┌─ Input data

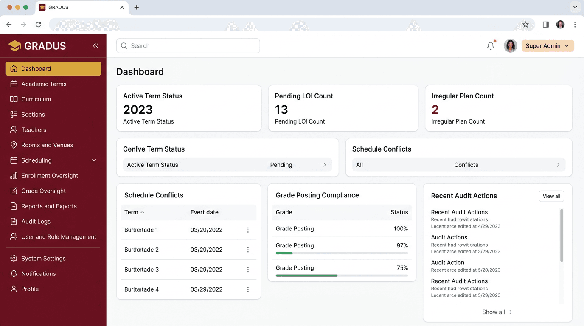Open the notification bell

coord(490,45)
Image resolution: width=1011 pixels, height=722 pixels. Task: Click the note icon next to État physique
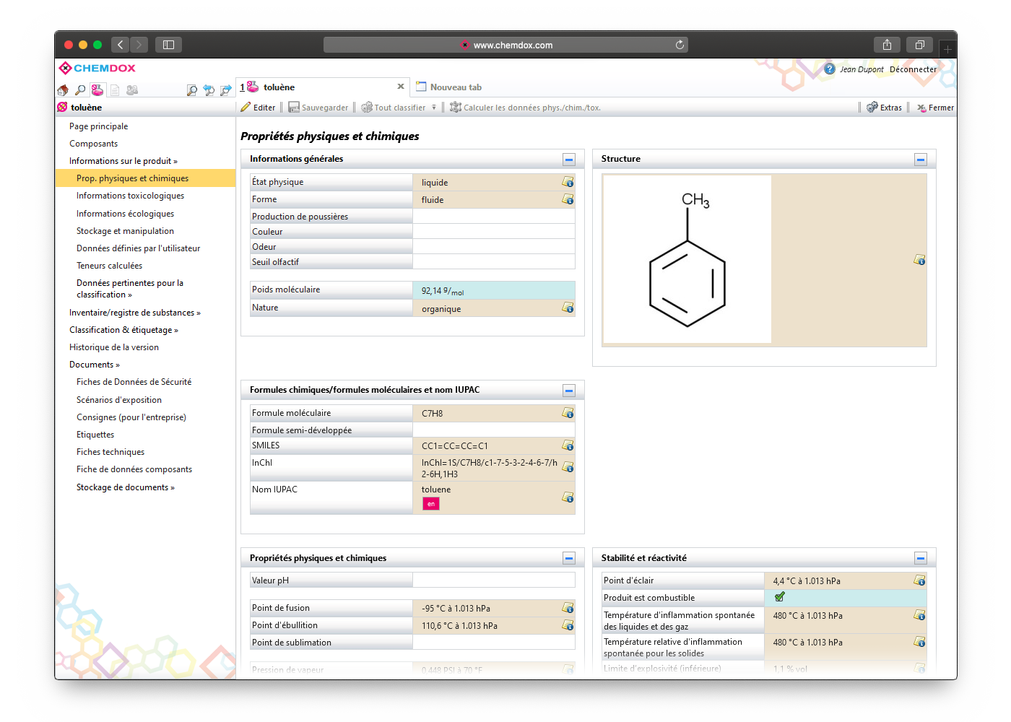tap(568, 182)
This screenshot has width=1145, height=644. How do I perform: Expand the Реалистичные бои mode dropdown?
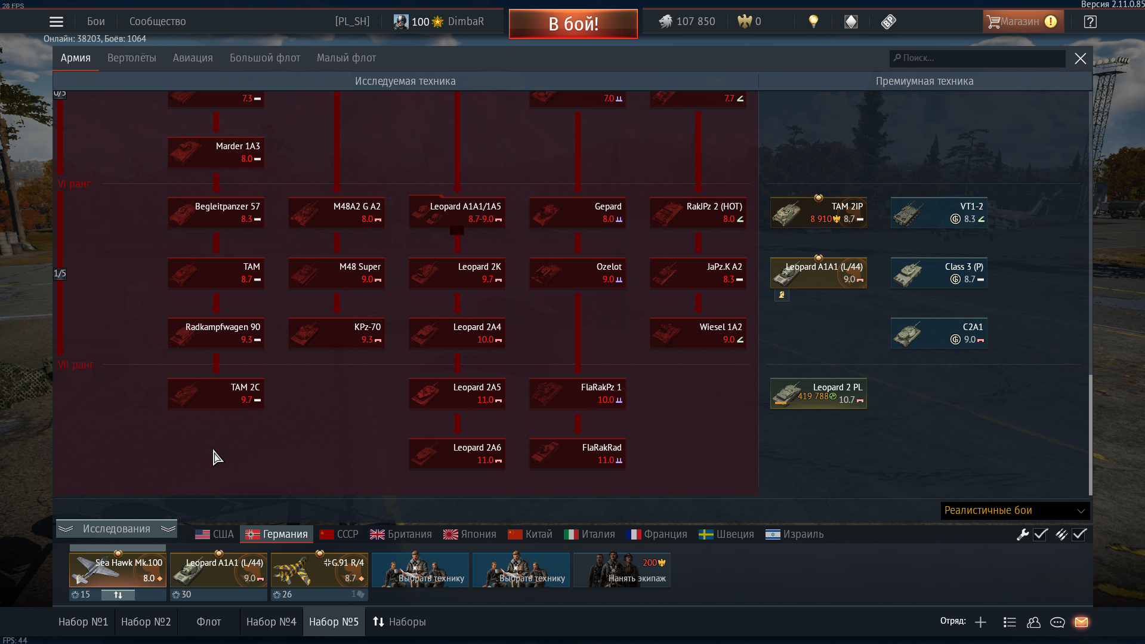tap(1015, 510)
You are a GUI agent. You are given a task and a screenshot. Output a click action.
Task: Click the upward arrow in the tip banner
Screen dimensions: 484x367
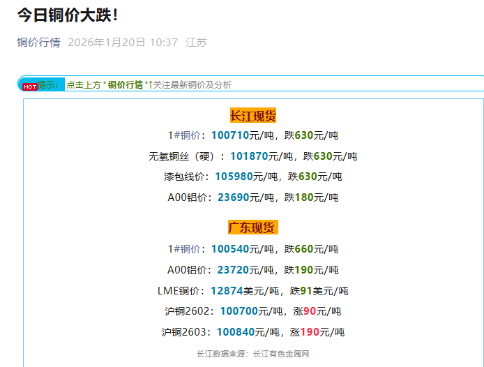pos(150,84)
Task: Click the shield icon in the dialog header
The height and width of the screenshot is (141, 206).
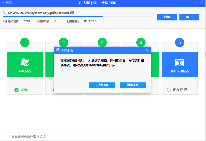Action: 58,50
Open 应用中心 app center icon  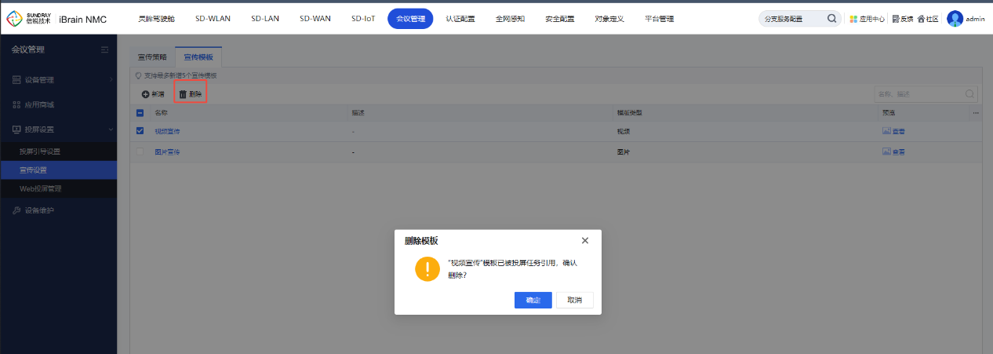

└─

**Task goal**
The required output is the lines from the one containing "Image resolution: width=1011" through the end of the records above, reproduced exactly, with no pictures.

**Task solution**
Image resolution: width=1011 pixels, height=722 pixels. Task: Click the note icon next to État physique
tap(568, 182)
This screenshot has width=1145, height=644. How do I perform: Expand the Реалистичные бои mode dropdown?
tap(1015, 510)
You are a GUI agent. You are given a task and a screenshot. Output a click action.
Task: Click the upward arrow in the tip banner
Screen dimensions: 484x367
pos(150,84)
Task: Click the shield icon in the dialog header
The height and width of the screenshot is (141, 206).
Action: 58,50
Open 应用中心 app center icon  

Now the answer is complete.